I was never told how a century of insomnia would weigh upon the soul (I could not for a moment wish to stop, yet I'm not sure for how much longer this can go)
She should have heard it coming through the trees after the girl that she loved, the girl with the child and an awe for magic uncompromising. It should have rattled the house like a semi at midnight; should have tasted like glass shattered on her tongue. She should have felt him cross the veil into the world she had been designated to protect (it was the promise she had made, after all, in exchange for all of this that came after) it should have warped her vision or strummed the rhythm that rang inside her ears -- breaker two something has distracted the sentinel --or given her any way to course correct before it all began to shatter around her neck.
wall to wall and treetop tall; ten-four, death, the sentinel falls
A stack of silver dollars at the bottom of a well dug through slate and earth is more than an eternity of wealth for a girl grown old with static in her ears and morse code tangled in her hair.
There are days she won't leave the bed, Anastasia the girl with the girl inside her like nesting dolls, a myth wrapped inside an impossibility, a woman wrapped inside a goose down duvet. I leave the windows open and she watches stars through steam rising from cups of tea and tells me about the flowers her grandmother grew and dried like the herbs I hang in the rafters of my modest home. I tell her these are not flowers, these are magic, and she laughs and tells me flowers were the only magic she believed in.
She created a hole when she let herself in and dared him to follow (he should have been taught to keep his hands to himself; but had he learned we never would have been where we are now would we?)
She nailed him to the tree with her blade and the walls of the forest came down like curtains cut from the rod. It's hard to fault her but I should have seen it coming ten miles away.
When the sky is clear and the moon is high, the veil will part and women return to the forest to revel in nightgowns and camisoles and old t-shirts with names of bands they haven't listened to in years. It is the sentinel who ignites the lanterns and draws back the veil and leads them through the waltz they have done each year for all the years she can remember. She does not bring them there but when they return to their beds their only memory will be dreams hazy with starlight and thick with breathless laughter.
Lemon balm, for most things but especially for the way a cigarette makes you feel sick to your stomach, add peppermint for menstrual cramps but keep the cigarette.

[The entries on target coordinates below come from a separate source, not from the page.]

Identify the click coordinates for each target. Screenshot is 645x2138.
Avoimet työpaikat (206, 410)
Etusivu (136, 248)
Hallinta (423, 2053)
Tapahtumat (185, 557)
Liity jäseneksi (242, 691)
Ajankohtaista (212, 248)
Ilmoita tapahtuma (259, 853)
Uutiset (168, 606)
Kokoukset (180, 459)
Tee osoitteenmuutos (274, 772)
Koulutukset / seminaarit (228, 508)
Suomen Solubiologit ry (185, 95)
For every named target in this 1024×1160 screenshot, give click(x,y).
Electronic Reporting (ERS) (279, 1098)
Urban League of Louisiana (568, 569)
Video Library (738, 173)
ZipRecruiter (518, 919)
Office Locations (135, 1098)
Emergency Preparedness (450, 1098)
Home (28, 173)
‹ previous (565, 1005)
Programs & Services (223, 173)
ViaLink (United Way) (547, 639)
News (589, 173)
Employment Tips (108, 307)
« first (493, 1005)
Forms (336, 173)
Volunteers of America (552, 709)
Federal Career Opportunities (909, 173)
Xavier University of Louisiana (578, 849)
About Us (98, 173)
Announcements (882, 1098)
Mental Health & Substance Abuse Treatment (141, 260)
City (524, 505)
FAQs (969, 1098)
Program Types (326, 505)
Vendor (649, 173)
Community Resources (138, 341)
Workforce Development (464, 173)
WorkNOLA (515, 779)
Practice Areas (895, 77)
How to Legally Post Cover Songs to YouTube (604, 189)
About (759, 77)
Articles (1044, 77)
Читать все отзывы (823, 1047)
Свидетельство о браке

Mullein when that November cough comes back and thyme to keep off the flu or ward off December nightmares. Lavender will keep you calm and a rosemary tea will get you through until tomorrow. Two drops of a mushroom tincture will help to get to sleep. Honey will make most things sweet, but nothing will ease the gnawing in your gut that not a bit of this will be enough.
It started as a spark at the bottom of the well; a spot of sun concentrated on a bit of grass or a scrap of paper discarded with a wish. She called it the season, the sun, a wave of heat and by the time she called it a blaze the ash had settled a fine layer in her hair.
I have never had a daughter but I have had a pair of silver spoons nailed to the base of a tree. Sebastian once said a strongly worded command could grow just as well into something worth protecting but lately the weight of an old pocket watch and a soy candle burnt to the quick is not enough to keep my feet on the ground.
She protects the forest, she says with fingers crossed behind her back. She is the watcher, she knows but will not admit that she gave up hundreds of lives for a watch that will never end with bones in the ground but a spirit lost to the wind.
When she lays with her lover in the old four-poster bed it’s easy to feel young again. It’s easy to feel at the start of things and like the child may belong to her and the future a mere glimpse in the mirror.
Girls like me we’re sentenced; vanity is a dead giveaway for the wolf who hears the future on the airwaves. He weighs your debt between his teeth (he’ll never give you more than exactly what you deserve) and drops you in the well with a crystal or a coin and tells you wait but in the end I was not a girl like me but a young woman greedy for the things she already had.